Your website is sitting pretty, making money and everything is working just fine, until your analyst knocks on your door to tell you that a significant number of users who arrive on your product description pages are dropping off without adding an item to the shopping cart. “Not to worry”, you think, “we can run an AB test here to figure out how to rectify this”. So, you follow your business processes and launch an AB test where half of your traffic is exposed to the current version of the PDP and the other half to an alternative variant.

The test runs for an entire month and low and behold, your add to cart rates are up from 10% to 20% and everyone celebrates. After all, you have discovered what the problem was, fixed it and are now in the process of redesigning your PDPs so that they exhibit the new design that generated the uplift seen from the test.

The new design is live and life is good, until your analyst knocks on your door once again. Add to cart rates are down, why? seasonality? economic climate? World events? You decide to sit tight and wait it out, after all your test was conclusive want it?

As it turns out, the test wasn’t conducted for long enough to be statistically significant. You look back at the numbers and come to the realisation that a month simply wasn’t long enough to run this experiment and as such you have now commissioned the redesign of your PDPs using incomplete data. In other words, you’ve scored an own goal.

Careful evaluation of your test sample size is crucial to attaining accurate results. Sure, the testing tool was telling you the truth when it said that the challenger was beating the control variant however, if not enough visitors are entering the test and the variants aren’t getting the necessary exposure to reach statistical significance, chances are the results could be a fluke or just a random blip.

One of the most common failures of CRO is that folk don’t understand the numbers and despite having a degree in Engineering, I confess – mathematics isn’t my strong point either! Statistics are the most important considerations of CRO. By not understanding the data properly your experiments may end up damaging your business rather than helping it. Always asses the sample size required to attain a truly conclusive result and make sure that you prioritise your testing roadmap according to how long it might take to achieve a result that’s statistically significant and don’t declare a winner until your test has achieved this measure.

Another common mistake is to look at tactical methods i.e. tests that have been successful elsewhere and assume that if these are applied on your website they would yield the same results.

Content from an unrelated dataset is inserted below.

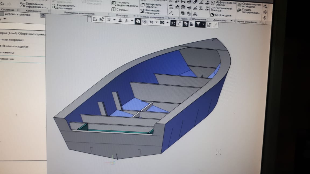Click Создать спецификацию button
The width and height of the screenshot is (310, 174).
tap(249, 11)
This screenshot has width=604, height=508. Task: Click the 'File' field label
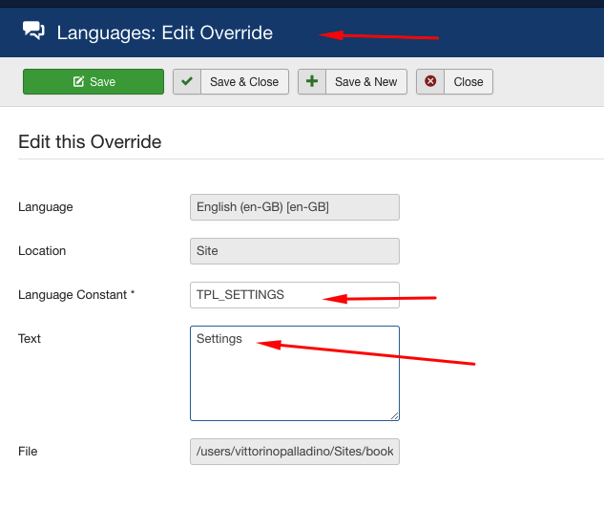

Before even thinking about tests or solutions, you should always conduct your research to determine where the friction is in the journey before defining a problem statement and then progressing on to the hypothesis gathering phase.

Last by not least. Failed tests. The first thing to say about this is there is no such thing as a failed test. This is negative language that implies that the test itself was not a valuable exercise. This is utter nonsense. Every single test (provided you have its KPIs, problem statement, hypothesis and statistical significant result) is valuable. You learn something every time you run an experiment. For example, I often ask people to tell me what conclusion they would draw from an experiment that compared long and short copy on a given page should there be no winning variant. Many ponder and say things like “well, you should segment the results before you can learn anything” or “nothing, that test was rubbish” or “some prefer long copy and some prefer short”…the list goes on. But the correct answer relates to what you can now do with that result. In essence, you can now reduce your workload by only writing short copy which saves you time, money and effort. So, whilst the test didn’t produce a clear winner it was still a worthwhile endeavour.

The same goes for tests where the control variant wins against any of the challengers. You’ve now saved yourself a whole heap of money and reduced your exposure massively by not running headlong towards a new design that wouldn’t have worked! Try explaining how you bungled that one to your boss!

Whilst there are a few important details to consider when testing and many ways of looking at your results, don’t let that put you off. Get out there, try things and see what happens. The positives far outweigh the negatives. If you’re passionate about your business, your role and your proposition you’ll quickly realise that testing is fun, rewarding, exciting and incredibly interesting. Good luck and please feel free to share your thoughts and experiences.